**Provided material**
────────────────────────────────────────
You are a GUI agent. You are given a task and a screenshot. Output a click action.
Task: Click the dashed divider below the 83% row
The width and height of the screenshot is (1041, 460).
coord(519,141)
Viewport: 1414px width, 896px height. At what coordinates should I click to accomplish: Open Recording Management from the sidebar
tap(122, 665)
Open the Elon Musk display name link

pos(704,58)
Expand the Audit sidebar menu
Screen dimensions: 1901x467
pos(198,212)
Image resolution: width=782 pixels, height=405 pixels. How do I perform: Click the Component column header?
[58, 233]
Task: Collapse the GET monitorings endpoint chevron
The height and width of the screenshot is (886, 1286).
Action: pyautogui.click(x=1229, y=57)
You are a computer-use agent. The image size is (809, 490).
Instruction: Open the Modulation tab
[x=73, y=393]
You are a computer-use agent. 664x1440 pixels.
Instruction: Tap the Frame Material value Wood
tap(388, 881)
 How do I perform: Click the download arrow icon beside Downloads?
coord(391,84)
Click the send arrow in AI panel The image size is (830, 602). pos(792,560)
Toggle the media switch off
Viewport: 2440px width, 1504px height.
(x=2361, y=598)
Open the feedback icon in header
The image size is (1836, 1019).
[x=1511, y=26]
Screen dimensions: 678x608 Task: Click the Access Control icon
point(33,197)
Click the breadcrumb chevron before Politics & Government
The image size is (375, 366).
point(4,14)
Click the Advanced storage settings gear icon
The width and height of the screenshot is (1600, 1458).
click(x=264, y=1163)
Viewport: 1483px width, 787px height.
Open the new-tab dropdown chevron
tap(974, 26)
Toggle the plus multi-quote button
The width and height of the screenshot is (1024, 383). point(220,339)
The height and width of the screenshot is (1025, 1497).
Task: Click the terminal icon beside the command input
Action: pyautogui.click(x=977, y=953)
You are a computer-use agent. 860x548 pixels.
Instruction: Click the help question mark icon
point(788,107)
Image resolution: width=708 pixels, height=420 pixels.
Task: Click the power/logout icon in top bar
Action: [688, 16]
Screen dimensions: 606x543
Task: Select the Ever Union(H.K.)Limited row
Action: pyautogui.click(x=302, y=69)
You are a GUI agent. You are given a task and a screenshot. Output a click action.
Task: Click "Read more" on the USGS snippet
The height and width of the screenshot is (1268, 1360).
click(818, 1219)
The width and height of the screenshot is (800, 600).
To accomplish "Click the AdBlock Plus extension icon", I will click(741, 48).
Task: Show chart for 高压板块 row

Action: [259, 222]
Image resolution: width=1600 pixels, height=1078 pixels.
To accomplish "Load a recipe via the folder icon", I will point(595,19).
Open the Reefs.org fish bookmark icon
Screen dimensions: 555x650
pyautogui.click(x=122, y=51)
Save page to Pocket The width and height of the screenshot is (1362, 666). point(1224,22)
────────────────────────────────────────
Across the entries above, how many lines include "computer"? State only that number.

**Your solution**
3